Editor
KOMPAS.com — Pemerintah Arab Saudi mulai mematangkan persiapan penyelenggaraan Haji 2027/1448 H dengan melibatkan sedikitnya 60 instansi pemerintah dan penyedia layanan jemaah.
Persiapan dilakukan lebih awal untuk meningkatkan kesiapan operasional sekaligus memperkuat koordinasi antarlembaga.
Wakil Emir Wilayah Makkah, Pangeran Saud bin Mishaal, memimpin rapat Komite Tetap Haji dan Umrah atas arahan Pangeran Khalid Al-Faisal, Penasihat Penjaga Dua Masjid Suci sekaligus Emir Wilayah Makkah.
Pertemuan tersebut membahas dua agenda utama, yakni perkembangan musim umrah yang sedang berlangsung serta persiapan menghadapi musim Haji 1448 H.
Baca juga: Kemenhaj Umumkan Daftar Jemaah Haji 2027, ASN Diminta Segera Bangun Komunikasi
Dalam pertemuan itu, komite meninjau laporan mengenai perkembangan musim umrah, termasuk jumlah jemaah yang tiba dan meninggalkan Arab Saudi.
Komite juga mengevaluasi berbagai layanan yang diberikan instansi pemerintah kepada jemaah, termasuk prosedur pelayanan di titik-titik masuk dan keluar Kerajaan Arab Saudi.
Evaluasi musim umrah menjadi bagian dari upaya memastikan pelayanan kepada jemaah berjalan optimal sekaligus menjadi bahan untuk meningkatkan kesiapan menghadapi musim haji berikutnya.
Komite juga meninjau hasil serangkaian lokakarya yang diselenggarakan dalam rangka perencanaan awal Haji 1448 H. Sebanyak 60 instansi pemerintah dan lembaga layanan yang bertanggung jawab melayani jemaah terlibat dalam kegiatan tersebut.
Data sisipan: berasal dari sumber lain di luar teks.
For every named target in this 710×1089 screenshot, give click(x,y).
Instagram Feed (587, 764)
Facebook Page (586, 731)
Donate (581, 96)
Lokakarya menghasilkan sejumlah rekomendasi untuk melanjutkan capaian positif penyelenggaraan haji pada musim-musim sebelumnya.
Rekomendasi tersebut antara lain mencakup peningkatan rencana operasional serta penguatan koordinasi dan integrasi di antara instansi yang terlibat dalam penyelenggaraan haji.
Pembagian tugas dan tanggung jawab masing-masing pihak juga menjadi perhatian agar pelaksanaan pelayanan kepada jemaah dapat berlangsung lebih terkoordinasi.
Selain itu, Arab Saudi mendorong pengembangan mekanisme proaktif untuk mengantisipasi berbagai tantangan yang berpotensi muncul selama penyelenggaraan haji.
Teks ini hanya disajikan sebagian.